How to Compute Z-Scores

Assume that \(X\) has a normal distribution, with mean \(\mu\) and standard deviation \(\sigma\). This is typically written as

\[X \sim N( \mu, \sigma^2 )\]

Then, the Z-score associated to \(X\) is defined as

\[Z = \displaystyle{\frac{X - \mu}{\sigma}}\]

Example: Consider the random variable \(X\), which as a normal distribution, with mean \(\mu = 34 \) and standard deviation \(\sigma = 4\). Compute the z-score of \(X = 41\).

Answer: Using the definition of z-score, we use the following formula:

\[Z = \displaystyle{\frac{X - \mu}{\sigma} = \frac{41 - 34}{4} }= \frac{7}{4} = 1.75\]

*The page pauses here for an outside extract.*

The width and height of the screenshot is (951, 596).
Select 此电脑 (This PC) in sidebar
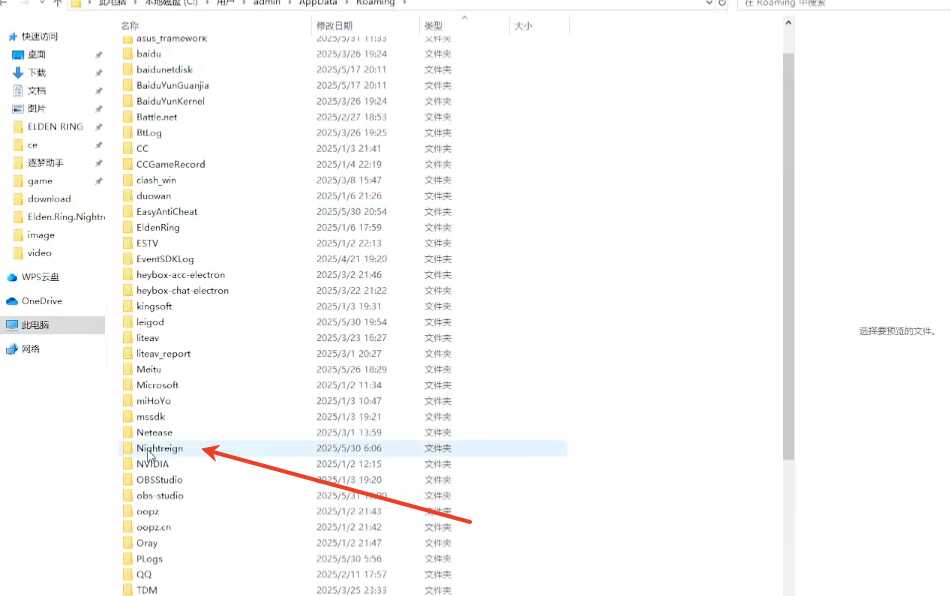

What does the z-score represent?

The z-score gives measures how far the random variable \(X\) is from its mean \(\mu\). This measure is not arbitrary, it indicates how many standard deviations the value of \(X\) is away from \(\mu\). In other words, a z-score of 1.75 indicates that the value of \(X\) is 1.75 standard deviations away from its mean. Since the z-score is positive, that means that the value of \(X\) is 1.75 standard deviations to the right of its mean, to be more precise.

Applications of Z-scores

Application Example: Peter took his finance exam last week, and he got 89/100. The mean for his class was 77, with a standard deviation of 15. Jenna took her math test last week too, and she got 84/100. The mean for her class was 75, with a standard deviation of 5. Their were arguing on who did better, who do you think did better relative to their class?

Answer: We need to use z-scores. For Peter we have

\[Z = \displaystyle{\frac{X - \mu}{\sigma}} = \displaystyle{\frac{89 - 77}{15}} = \frac{12}{15} = 0.8\]

On the other hand, for Jenna:

\[Z = \displaystyle{\frac{X - \mu}{\sigma} = \frac{84 - 75}{5}} = \frac{9}{5} = 1.8\]

The z-score associated with Jenna's score test is higher than the z-score test associated with Peter's score test, which means that Jenna did better than Peter, relative to her class.